1. Fireman Ring The Bell - 3:46 2. Long Haired Doney (Take 1) - 3:35 3. Walkin' Blues - 3:42 4. Poor Black Mattie (Acoustic) (Take 1) - 3:04 5. See My Jumper Hangin' On The Line - 2:49 6. Goin' Down South - 4:22 7. Poor Boy - 3:31 8. Skinny Woman - 2:18 9. Bad Luck - 3:35 10. Poor Black Mattie (Electric) (Take 2) - 3:02 11. 44 Pistols - 3:18 12. See My Jumper Hangin' On The Line - 3:13 13. Rollin' & Tumblin' - 2:58 14. Long Haired Doney (Take 2) - 3:38 15. When My First Wife Left Me (Take 1) - 3:25 16. Poor Black Mattie (Take 3) - 2:56 17. I Be’s Troubled - 3:43 18. When My First Wife Left Me (Take 2) - 4:02 19. Boogie Chillen - 2:31 20. Interview - 2:15
R.L. Burnside (guitar, vocals) , Daniel Burnside (bass) , Calvin Jackson (drums)

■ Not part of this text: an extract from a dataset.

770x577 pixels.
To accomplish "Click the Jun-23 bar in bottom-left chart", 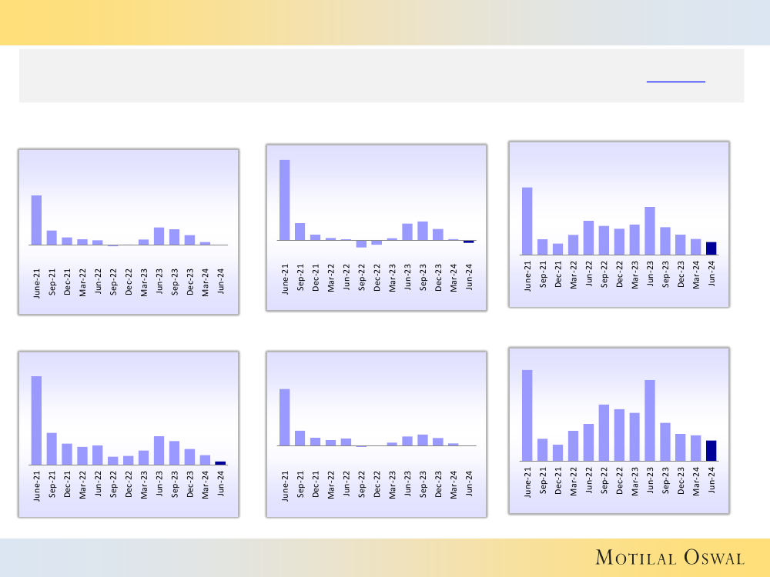I will pyautogui.click(x=159, y=450).
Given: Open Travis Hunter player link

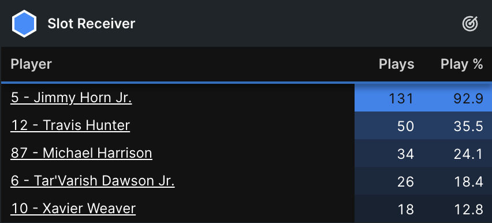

1. AllMusic - Steve Leggett
R.L. Burnside, along with Junior Kimbrough, became the public face of the so-called North Mississippi hill country style of modal blues in the 1980s with several solid albums on the Fat Possum label, and while he tried on different hats during his run (even tracking a fine album backed by indie rocker Jon Spencer and his band), the blues he made essentially stayed in the same pocket, honed from years of playing weekend house parties and juke joints. His droning style, the style that all of the North Mississippi players used, was equal parts John Lee Hooker and Fred McDowell, designed to keep the beat steady for dancing and allowing minimal but effective interplay between voice and guitar, and it was as old as those hills themselves, somehow sounding both ancient and oddly contemporary all at once. This set, drawn from intimate recordings done in 1975, 1989, and 1991, features Burnside playing mostly solo -- both acoustic and electric -- in living rooms, on porches, and in jukes, and it provides a nicely sequenced portrait of this intriguing musician working away from a studio setting, not that what he did in the studios differed one degree from what he did outside of them. Highlights include two takes of “Long Haired Doney,” three of the signature “Poor Black Mattie” (both acoustic and electric), an endearing and intimate version of “Goin’ Down South,” and a solid take on Hooker's “Boogie Chillen” that shows how large a role Hooker played in the creation of the hill country sound and style.